When it comes to electrical safety, is elimination really elimination?

Blog Post created by ccoache Employee on Apr 8, 2019


Why do so many of us get wrapped around the axle? We are all committed to electrical safety. We all know that removing an electrical hazard is a good thing. But is removing the hazard the same as eliminating the hazard? Can a hazard only be permanently eliminated? If so, does this mean a hazard can only be temporarily removed but not temporarily eliminated? I might be an instigator of this confusion because I never expected it to be an issue. I do believe that a hazard that never exists should be the goal. I have often stated that “full elimination of the hazard is often not an option for installed equipment. Although elimination also can be achieved by applying other controls such as through establishing an electrically safe work condition (ESWC), these other controls introduce a potential for human error. Therefore, the initial attempt should be full elimination of the hazard.” I do not believe such a statement alters meaning of the word elimination. I was not aware that elimination has a time component for many of you. I haven’t found a definition of elimination that includes a time base. Here is the problem.


Many in the electrical safety industry consider the hierarchy of risk controls to first eliminate the electrical hazard. This is such that there is no electrical hazard at any time. I agree. NFPA 70E®, Standard for Electrical Safety in the Workplace® states that it includes installation of electrical equipment but such work is typically not conducted while energized. I believe the electrical safety of employees should be addressed at design and installation regardless whether NFPA 70E applies at that time or not. Under this belief, I have stated that full elimination of the hazard should be considered at design of the equipment as well as the design of the electrical system. I hold on to that belief since attempting it will protect future employees by making electrical installations safer. I would then consider the rest of the hierarchy for the installation to further control hazards and risks while the system design, equipment selection and installation are being considered.


For many of users of NFPA 70E, a problem comes with requirement in 105.4 that hazard elimination be the first priority. Another issue is many reference another standard where elimination only means “total elimination.” That fixed idea may not be applicable to elimination within NFPA 70E. It is typically not possible to permanently eliminate the hazard using work the practices required by NFPA 70E. Once equipment has been installed my concept of hazard elimination shifts but my definition of elimination does not. When using the hierarchy of risk controls for work practices on installed equipment, I run down the list again. Full elimination, substitution, and engineering controls are typically not possible. This brings me to the other controls (administrative, awareness, personal protective equipment (PPE). Under NFPA 70E these lead to establishing an ESWC which temporarily removes (or eliminates) electrical hazards in a specific location for a finite period of time. This leads many to believe that they have not met the goal of “elimination” of the hazard as a first priority.

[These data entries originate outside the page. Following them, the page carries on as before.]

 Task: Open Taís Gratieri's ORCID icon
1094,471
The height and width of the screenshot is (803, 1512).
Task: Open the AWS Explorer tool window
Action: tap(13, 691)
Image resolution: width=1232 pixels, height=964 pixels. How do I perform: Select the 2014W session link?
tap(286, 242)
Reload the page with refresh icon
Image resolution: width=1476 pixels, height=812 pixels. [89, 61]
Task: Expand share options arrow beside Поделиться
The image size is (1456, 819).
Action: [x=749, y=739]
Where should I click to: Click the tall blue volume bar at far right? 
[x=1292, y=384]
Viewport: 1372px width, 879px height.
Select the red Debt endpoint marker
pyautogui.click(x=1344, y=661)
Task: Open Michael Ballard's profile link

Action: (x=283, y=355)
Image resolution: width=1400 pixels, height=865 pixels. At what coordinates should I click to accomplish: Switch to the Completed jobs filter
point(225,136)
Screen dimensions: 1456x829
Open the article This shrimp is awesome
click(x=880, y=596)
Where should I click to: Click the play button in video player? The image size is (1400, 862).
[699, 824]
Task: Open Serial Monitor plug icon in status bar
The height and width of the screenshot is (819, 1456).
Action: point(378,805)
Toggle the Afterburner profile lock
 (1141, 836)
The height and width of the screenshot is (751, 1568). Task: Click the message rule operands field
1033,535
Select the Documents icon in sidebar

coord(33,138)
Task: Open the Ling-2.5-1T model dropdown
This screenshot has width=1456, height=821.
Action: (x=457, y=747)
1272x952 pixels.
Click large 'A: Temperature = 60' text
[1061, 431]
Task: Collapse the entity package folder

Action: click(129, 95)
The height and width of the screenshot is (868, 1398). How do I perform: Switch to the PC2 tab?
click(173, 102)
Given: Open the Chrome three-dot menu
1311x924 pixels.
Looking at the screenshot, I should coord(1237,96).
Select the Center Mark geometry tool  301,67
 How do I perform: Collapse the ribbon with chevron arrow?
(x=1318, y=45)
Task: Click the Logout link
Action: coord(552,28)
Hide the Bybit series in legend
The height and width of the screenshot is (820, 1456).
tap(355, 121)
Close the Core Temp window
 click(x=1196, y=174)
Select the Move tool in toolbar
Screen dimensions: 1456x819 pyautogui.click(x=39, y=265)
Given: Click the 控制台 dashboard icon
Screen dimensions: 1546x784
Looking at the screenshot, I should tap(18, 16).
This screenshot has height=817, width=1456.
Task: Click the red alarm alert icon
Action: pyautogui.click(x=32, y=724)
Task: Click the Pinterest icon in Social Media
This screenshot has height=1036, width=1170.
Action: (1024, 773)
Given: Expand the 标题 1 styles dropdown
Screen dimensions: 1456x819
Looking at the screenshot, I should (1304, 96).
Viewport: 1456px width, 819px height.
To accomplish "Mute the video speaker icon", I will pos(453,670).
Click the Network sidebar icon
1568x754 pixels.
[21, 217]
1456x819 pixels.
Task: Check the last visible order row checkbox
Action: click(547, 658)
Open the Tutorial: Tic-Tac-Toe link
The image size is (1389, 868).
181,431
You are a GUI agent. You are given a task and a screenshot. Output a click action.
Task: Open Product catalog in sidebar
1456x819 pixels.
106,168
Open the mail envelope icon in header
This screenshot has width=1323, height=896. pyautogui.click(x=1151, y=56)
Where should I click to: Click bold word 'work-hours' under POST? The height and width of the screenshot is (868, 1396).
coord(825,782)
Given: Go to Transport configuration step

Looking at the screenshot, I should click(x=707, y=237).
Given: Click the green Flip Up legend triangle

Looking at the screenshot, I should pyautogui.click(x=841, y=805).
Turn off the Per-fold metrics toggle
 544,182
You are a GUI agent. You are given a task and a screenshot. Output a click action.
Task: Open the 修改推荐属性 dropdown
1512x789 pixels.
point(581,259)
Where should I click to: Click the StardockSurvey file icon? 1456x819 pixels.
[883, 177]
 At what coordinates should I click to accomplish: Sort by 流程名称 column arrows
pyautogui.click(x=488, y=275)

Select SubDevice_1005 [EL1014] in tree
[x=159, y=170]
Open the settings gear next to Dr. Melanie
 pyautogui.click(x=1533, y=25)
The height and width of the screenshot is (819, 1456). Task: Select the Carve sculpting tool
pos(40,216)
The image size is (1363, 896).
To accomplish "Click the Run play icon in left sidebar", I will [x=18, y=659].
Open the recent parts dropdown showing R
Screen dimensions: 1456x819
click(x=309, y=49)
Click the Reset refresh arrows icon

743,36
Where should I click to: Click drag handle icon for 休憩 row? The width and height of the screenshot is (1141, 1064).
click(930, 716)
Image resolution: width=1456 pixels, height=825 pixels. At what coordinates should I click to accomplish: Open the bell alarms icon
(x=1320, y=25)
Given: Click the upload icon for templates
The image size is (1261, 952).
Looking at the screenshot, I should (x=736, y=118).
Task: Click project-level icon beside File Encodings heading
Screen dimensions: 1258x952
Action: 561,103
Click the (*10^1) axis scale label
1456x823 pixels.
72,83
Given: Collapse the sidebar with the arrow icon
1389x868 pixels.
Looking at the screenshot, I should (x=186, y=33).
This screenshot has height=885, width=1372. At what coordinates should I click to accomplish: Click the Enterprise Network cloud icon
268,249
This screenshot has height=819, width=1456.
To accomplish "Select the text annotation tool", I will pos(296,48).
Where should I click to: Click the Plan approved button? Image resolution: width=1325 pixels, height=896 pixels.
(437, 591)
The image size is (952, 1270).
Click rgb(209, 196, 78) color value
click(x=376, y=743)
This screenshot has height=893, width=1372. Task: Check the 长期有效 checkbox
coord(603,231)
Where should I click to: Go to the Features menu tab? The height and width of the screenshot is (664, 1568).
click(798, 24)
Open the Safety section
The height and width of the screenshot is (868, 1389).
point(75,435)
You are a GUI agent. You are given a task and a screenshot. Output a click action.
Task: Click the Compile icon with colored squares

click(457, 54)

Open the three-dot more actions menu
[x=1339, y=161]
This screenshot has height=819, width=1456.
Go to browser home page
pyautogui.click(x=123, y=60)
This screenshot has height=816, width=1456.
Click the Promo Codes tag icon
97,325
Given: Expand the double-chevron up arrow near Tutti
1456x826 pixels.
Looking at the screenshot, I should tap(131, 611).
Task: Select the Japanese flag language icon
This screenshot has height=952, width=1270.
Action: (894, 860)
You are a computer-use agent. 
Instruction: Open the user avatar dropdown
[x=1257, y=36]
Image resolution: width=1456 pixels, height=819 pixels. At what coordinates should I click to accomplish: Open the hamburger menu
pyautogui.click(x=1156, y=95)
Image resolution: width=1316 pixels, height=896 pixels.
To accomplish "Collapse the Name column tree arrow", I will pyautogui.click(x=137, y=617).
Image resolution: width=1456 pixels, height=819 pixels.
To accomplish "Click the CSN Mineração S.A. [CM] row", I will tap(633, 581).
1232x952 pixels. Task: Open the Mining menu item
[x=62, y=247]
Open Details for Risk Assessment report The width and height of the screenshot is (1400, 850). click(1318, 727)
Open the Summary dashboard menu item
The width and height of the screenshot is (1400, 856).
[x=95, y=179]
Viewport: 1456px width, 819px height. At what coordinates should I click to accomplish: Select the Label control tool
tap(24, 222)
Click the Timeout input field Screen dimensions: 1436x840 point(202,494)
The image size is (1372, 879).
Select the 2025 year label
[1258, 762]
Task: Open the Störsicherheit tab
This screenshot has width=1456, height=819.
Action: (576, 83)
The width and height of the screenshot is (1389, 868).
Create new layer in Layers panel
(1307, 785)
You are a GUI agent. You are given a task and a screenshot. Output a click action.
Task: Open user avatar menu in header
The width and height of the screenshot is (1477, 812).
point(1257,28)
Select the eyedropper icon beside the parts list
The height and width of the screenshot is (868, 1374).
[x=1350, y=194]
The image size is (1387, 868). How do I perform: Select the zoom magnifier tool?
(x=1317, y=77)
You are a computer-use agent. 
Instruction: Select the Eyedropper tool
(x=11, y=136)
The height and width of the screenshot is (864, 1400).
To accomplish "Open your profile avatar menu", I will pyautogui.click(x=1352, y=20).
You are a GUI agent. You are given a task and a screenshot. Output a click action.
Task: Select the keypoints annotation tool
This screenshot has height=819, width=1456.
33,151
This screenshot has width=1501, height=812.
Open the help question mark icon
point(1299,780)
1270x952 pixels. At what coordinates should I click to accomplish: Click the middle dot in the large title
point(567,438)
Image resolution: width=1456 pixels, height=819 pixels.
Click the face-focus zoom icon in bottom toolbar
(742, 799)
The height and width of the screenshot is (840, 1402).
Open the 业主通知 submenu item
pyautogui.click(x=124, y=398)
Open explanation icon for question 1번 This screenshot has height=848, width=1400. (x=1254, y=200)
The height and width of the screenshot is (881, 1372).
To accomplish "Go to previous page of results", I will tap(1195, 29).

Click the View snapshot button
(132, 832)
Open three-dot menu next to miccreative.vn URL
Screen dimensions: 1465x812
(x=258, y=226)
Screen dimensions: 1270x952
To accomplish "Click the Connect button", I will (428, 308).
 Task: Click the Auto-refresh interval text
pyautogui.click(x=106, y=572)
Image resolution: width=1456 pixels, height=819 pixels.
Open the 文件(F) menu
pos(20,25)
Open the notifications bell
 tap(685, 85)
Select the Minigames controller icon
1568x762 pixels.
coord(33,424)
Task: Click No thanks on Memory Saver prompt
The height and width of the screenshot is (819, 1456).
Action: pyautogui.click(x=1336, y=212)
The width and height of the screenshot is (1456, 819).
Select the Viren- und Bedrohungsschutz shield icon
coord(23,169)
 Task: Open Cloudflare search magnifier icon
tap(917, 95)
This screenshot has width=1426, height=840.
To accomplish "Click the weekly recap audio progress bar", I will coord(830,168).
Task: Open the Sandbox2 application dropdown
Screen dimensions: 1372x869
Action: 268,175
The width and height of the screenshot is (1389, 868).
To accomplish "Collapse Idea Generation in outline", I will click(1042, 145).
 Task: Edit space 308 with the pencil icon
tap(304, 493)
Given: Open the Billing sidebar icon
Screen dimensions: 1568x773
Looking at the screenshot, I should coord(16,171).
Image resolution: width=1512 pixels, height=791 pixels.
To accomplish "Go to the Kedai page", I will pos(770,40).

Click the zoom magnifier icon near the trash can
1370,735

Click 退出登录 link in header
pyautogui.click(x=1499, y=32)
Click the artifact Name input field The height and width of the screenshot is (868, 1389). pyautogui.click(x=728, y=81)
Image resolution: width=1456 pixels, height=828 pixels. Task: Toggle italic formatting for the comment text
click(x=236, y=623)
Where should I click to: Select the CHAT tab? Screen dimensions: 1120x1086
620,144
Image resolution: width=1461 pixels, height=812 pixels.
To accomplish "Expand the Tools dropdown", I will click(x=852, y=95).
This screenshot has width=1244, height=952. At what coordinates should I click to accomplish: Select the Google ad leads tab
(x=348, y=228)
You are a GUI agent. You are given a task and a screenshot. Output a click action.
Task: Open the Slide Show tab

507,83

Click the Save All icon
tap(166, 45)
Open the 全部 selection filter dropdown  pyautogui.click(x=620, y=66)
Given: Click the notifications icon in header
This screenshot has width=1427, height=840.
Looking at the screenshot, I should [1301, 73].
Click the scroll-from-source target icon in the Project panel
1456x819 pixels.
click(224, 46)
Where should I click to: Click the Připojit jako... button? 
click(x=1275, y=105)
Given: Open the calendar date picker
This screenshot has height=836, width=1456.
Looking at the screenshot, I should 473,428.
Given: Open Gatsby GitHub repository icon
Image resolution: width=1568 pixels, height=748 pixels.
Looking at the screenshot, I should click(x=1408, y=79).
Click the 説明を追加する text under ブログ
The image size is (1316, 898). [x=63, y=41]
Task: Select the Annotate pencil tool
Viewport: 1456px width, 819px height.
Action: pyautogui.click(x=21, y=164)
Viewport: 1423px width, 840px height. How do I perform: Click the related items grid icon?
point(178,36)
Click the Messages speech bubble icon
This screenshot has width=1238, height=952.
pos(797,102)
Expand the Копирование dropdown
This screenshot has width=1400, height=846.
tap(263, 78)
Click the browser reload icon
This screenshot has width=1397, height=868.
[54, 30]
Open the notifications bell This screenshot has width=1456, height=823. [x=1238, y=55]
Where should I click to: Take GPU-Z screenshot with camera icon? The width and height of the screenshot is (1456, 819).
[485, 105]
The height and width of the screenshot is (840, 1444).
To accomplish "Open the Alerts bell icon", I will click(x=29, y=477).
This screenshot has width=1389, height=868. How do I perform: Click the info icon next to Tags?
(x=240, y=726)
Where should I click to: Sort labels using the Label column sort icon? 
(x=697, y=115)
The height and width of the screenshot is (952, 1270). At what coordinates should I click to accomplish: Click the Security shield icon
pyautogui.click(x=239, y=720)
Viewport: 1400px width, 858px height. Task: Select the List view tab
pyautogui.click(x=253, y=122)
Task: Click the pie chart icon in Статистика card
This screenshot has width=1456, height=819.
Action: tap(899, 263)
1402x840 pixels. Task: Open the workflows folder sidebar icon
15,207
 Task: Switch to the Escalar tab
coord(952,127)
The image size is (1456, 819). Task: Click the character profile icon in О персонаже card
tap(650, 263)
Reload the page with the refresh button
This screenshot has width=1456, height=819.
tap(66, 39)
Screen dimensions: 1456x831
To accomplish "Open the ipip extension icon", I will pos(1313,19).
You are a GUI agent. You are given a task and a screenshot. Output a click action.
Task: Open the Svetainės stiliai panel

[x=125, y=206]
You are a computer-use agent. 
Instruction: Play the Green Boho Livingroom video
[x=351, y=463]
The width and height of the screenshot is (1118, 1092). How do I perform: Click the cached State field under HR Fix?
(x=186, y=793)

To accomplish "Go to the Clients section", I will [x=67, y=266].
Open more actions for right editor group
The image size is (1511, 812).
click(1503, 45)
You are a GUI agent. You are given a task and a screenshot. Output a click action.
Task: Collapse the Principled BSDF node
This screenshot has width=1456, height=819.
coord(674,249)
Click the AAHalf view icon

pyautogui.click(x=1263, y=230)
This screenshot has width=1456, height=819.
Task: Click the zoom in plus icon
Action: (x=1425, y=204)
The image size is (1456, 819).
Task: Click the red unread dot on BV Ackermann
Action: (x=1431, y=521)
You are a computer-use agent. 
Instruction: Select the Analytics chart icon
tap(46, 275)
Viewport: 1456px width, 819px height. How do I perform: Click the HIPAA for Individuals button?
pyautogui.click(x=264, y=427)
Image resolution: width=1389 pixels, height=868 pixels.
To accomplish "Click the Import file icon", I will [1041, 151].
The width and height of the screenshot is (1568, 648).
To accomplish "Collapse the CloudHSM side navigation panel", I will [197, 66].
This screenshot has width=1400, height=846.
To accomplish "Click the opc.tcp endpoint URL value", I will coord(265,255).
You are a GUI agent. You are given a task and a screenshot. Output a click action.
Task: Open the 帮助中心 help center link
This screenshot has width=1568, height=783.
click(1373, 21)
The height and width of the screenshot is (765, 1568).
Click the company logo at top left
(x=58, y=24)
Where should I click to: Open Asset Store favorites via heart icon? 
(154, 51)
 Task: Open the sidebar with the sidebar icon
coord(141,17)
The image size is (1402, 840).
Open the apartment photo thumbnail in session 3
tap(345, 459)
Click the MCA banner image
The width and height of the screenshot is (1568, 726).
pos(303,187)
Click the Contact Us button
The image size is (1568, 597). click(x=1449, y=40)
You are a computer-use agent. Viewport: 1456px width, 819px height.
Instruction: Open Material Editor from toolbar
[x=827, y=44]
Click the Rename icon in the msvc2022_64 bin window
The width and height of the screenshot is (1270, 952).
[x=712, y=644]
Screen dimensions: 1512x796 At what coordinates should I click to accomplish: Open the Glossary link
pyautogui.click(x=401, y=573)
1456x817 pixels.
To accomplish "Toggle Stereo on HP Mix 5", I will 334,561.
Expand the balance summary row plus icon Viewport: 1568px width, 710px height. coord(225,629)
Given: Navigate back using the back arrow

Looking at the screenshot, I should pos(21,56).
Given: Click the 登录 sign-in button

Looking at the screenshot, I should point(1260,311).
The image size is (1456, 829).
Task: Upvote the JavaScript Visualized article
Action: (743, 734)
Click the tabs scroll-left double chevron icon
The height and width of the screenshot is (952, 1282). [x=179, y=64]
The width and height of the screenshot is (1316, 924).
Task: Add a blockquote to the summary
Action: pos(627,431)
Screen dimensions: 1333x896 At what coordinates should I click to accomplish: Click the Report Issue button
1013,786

Many consider only full removal of the hazard as in the first context (previous paragraph) to be elimination, therefore removal of the hazard in this second context cannot also mean elimination.


I must be missing something. A sports team is eliminated from the playoffs, they are not eliminated from the league. It is a temporary thing. When a hazard is verified as not being present, it has been removed or eliminated regardless of time. There are many intricacies of requirements in a standard that you must handle on your own. NFPA 70E is no different and elimination is one of those. NFPA 70E does not mention permanent or temporary elimination of a hazard, it is simply elimination. To my knowledge I have never stated that the only elimination of a hazard is permanent elimination. I have said that the process of establishing an ESWC is not the elimination control but it results in the elimination of the hazard. There is a difference. But it is just what the standard required by eliminating the hazard through work processes. The employee will not be injured since there is no electrical hazard present where the task is being performed. You will not convince me that permanent elimination should not be considered first. However, if permanent removal of the hazard is not possible then removal of the hazard on a temporary basis is a very effective method of protecting an employee. I also do not believe that an ESWC be a default work practice without further considering ways to mitigate the hazard or risk.


I expect that much of the second draft meeting will be spent addressing the meaning of the word elimination. If full elimination or an attempt to mitigate a hazard is not addressed, many of you will ignore the hierarchy and only establish an ESWC on all equipment. On the other hand, if elimination only means an ESWC, the safety of future electrical employees will continue to be jeopardized by not mitigating the exposed hazard during the process of establishing the ESWC. Since the concern has been raised, we are getting wrapped around the axle on meaning of the word elimination. But I am not sure how many do not understand what it means and how to use it in regards to NFPA 70E. The solution may be worse than the problem it is trying to solve.